--- Excerpt from a dataset ---
<<<<
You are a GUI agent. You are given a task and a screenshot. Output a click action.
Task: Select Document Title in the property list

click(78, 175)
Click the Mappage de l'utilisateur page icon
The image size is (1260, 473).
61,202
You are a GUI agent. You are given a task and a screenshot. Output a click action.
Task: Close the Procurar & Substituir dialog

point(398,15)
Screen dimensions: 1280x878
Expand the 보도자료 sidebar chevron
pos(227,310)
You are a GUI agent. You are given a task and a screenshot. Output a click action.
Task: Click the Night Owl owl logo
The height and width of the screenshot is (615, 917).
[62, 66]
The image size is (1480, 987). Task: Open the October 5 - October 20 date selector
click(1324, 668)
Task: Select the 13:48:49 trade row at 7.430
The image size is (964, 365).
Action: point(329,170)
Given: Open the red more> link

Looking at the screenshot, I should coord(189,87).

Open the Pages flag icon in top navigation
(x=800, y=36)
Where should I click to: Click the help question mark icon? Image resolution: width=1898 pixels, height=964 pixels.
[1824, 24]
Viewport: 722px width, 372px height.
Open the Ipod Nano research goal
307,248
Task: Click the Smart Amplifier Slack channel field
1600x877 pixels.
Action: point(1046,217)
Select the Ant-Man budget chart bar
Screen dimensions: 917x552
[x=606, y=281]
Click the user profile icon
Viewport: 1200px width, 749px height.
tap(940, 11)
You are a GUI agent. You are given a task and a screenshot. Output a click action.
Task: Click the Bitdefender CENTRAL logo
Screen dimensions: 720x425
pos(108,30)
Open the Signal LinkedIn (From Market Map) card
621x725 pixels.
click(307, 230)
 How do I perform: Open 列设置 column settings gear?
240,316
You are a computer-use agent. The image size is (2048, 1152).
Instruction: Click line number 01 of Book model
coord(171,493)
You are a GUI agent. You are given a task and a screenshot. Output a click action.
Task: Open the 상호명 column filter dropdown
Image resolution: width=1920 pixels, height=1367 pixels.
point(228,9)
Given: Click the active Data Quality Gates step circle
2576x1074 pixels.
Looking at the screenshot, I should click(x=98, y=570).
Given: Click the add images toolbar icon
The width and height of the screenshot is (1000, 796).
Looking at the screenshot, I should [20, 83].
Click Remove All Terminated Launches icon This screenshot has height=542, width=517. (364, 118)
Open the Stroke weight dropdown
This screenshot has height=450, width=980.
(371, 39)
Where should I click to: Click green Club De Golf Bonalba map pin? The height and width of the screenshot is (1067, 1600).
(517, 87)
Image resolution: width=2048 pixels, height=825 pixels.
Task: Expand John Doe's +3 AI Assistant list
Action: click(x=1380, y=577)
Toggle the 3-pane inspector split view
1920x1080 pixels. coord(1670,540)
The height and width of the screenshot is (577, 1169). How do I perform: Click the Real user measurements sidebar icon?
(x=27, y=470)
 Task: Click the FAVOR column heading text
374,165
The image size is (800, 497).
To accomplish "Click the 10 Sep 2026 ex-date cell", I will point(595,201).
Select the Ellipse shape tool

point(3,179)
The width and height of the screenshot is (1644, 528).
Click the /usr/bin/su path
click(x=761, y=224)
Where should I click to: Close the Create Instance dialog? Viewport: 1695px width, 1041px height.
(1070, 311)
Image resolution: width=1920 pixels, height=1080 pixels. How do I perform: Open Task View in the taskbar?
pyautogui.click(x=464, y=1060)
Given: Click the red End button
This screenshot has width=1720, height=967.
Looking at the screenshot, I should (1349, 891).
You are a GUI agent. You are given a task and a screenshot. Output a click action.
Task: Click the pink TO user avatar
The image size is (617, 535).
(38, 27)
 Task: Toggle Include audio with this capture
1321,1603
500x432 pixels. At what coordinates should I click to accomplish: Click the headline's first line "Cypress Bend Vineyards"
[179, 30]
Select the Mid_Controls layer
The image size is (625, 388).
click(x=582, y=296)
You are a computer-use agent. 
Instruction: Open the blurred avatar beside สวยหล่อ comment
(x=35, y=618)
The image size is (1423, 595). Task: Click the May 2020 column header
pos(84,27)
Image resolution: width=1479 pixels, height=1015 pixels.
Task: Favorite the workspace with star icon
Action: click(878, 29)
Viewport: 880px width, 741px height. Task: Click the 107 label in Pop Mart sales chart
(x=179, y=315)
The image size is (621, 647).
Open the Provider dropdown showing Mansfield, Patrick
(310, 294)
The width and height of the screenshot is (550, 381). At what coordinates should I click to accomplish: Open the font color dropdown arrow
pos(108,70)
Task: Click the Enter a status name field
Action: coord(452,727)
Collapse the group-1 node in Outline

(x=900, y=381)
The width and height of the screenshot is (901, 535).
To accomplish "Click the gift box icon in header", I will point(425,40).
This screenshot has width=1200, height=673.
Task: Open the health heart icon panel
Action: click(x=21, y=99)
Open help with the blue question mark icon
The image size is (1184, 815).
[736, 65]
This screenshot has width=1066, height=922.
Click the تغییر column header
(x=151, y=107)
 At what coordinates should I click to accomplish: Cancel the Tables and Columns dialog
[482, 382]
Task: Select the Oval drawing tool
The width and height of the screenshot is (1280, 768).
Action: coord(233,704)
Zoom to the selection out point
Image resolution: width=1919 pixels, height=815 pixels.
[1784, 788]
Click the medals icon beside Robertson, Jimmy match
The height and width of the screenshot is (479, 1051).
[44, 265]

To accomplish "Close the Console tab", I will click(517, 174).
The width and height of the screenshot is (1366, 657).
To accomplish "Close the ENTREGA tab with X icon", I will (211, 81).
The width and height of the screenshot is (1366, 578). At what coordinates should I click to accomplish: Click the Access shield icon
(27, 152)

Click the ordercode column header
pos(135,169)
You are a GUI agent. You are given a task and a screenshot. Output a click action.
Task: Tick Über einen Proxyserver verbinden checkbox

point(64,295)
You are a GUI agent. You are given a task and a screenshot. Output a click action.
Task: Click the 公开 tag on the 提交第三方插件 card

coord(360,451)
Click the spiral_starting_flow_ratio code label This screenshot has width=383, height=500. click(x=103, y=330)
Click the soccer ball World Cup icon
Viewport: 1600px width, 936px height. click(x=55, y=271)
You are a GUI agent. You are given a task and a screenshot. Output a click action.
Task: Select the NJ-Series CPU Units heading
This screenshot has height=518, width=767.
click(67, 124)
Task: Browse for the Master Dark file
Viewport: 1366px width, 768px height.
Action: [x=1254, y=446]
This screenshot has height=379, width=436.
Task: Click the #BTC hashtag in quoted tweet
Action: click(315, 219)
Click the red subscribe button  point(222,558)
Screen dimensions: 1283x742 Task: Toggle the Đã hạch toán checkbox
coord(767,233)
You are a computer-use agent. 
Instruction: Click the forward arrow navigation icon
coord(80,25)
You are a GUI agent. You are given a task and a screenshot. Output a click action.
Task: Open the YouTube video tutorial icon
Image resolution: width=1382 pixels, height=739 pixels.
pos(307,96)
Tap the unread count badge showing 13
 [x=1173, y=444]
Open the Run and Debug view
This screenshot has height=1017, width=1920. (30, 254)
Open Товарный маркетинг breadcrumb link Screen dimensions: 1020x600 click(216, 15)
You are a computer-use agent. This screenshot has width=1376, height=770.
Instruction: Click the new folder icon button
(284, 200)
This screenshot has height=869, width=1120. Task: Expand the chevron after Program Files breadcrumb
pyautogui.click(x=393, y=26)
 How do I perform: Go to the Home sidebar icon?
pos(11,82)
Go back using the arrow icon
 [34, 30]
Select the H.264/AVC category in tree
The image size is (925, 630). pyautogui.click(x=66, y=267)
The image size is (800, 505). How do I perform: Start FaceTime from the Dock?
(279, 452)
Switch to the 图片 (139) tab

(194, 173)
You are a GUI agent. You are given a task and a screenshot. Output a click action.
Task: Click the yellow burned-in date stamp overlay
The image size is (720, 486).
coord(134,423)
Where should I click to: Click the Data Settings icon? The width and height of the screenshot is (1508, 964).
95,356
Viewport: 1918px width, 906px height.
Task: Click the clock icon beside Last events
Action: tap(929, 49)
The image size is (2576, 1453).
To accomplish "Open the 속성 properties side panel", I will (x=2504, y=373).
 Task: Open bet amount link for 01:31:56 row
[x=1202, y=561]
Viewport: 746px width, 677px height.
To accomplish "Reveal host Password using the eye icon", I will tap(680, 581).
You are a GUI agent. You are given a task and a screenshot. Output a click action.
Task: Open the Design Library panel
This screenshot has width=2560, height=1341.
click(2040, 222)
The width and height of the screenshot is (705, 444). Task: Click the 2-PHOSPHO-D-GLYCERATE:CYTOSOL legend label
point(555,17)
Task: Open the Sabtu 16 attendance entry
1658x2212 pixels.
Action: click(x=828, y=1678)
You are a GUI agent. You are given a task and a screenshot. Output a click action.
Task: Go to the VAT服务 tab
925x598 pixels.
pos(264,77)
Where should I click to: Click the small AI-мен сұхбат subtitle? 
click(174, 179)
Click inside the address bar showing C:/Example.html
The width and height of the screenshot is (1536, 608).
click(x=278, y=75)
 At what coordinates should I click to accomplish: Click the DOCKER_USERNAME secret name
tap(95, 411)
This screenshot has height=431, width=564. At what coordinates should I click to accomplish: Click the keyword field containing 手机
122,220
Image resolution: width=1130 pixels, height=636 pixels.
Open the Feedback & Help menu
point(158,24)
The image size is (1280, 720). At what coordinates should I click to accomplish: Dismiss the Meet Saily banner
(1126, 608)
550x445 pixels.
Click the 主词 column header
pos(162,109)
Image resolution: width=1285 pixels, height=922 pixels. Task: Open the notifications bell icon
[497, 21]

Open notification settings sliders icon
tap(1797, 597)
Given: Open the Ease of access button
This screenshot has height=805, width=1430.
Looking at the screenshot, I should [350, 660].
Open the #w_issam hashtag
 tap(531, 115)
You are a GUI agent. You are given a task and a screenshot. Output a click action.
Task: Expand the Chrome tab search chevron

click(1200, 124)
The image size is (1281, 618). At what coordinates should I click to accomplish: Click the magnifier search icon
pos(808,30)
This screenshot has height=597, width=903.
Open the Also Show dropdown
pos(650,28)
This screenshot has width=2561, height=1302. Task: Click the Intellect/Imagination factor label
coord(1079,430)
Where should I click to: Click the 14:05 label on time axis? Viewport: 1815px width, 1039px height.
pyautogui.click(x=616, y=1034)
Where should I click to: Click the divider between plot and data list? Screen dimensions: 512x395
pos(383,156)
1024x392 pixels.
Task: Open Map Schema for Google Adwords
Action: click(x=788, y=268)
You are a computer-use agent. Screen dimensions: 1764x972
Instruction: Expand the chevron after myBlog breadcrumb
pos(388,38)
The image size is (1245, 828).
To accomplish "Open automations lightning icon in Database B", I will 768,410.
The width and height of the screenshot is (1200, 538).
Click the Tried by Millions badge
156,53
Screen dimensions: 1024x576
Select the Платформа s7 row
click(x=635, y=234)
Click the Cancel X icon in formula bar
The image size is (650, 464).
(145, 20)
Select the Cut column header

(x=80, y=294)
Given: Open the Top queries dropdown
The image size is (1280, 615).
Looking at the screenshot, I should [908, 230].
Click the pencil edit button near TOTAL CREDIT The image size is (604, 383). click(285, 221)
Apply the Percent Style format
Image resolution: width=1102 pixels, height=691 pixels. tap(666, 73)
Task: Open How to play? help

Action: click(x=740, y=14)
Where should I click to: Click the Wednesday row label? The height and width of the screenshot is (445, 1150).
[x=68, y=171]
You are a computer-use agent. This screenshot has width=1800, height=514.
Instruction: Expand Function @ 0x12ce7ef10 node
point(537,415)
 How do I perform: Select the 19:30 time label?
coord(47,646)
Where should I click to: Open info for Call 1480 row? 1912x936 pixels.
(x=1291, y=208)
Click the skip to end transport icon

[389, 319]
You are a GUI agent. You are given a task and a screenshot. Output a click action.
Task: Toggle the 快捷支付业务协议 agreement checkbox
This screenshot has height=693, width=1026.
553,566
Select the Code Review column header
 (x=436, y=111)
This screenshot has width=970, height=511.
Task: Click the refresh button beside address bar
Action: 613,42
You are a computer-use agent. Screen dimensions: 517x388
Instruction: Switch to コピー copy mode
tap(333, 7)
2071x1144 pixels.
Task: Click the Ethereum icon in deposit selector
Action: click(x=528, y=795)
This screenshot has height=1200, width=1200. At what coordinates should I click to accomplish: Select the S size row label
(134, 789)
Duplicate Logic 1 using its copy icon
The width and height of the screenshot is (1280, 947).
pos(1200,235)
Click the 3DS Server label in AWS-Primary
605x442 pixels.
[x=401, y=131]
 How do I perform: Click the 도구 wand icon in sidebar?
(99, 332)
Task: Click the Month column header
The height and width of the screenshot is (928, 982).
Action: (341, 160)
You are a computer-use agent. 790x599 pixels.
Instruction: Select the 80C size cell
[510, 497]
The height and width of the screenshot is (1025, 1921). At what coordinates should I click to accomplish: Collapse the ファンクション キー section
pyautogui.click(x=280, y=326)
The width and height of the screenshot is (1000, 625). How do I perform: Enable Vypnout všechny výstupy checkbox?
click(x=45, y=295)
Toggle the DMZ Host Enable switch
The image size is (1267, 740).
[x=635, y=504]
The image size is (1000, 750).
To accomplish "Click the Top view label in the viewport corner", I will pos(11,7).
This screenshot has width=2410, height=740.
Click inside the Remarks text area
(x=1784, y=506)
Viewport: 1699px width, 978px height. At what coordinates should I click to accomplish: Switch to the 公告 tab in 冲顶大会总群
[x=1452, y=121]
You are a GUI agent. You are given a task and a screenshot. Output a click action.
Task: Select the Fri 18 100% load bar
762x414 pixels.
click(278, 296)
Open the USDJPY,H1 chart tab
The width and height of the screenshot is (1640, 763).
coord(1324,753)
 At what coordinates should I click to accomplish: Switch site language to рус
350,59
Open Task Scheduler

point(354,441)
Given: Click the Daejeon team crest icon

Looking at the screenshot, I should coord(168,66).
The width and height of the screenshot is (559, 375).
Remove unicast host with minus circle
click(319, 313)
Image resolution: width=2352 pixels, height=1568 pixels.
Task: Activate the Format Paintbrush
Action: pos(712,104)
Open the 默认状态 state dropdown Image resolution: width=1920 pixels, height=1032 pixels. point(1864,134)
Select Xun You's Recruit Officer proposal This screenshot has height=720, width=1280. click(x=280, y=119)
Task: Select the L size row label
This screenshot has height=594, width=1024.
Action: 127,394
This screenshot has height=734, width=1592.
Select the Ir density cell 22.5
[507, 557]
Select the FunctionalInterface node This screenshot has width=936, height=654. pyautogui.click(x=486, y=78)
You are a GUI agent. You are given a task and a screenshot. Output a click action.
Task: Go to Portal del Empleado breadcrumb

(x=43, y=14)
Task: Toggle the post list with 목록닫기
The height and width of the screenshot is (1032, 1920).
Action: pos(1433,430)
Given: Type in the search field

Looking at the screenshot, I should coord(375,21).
>>>>
--- WHAT IS EXPECTED ---
Repeat the entries above word for word, starting at the line that contains "Given: Open the Top queries dropdown" and ending at the line that contains "[x=68, y=171]", with both of those lines included.

--- SOLUTION TO THE EXERCISE ---
Given: Open the Top queries dropdown
The image size is (1280, 615).
Looking at the screenshot, I should [908, 230].
Click the pencil edit button near TOTAL CREDIT The image size is (604, 383). click(285, 221)
Apply the Percent Style format
Image resolution: width=1102 pixels, height=691 pixels. tap(666, 73)
Task: Open How to play? help

Action: click(x=740, y=14)
Where should I click to: Click the Wednesday row label? The height and width of the screenshot is (445, 1150).
[x=68, y=171]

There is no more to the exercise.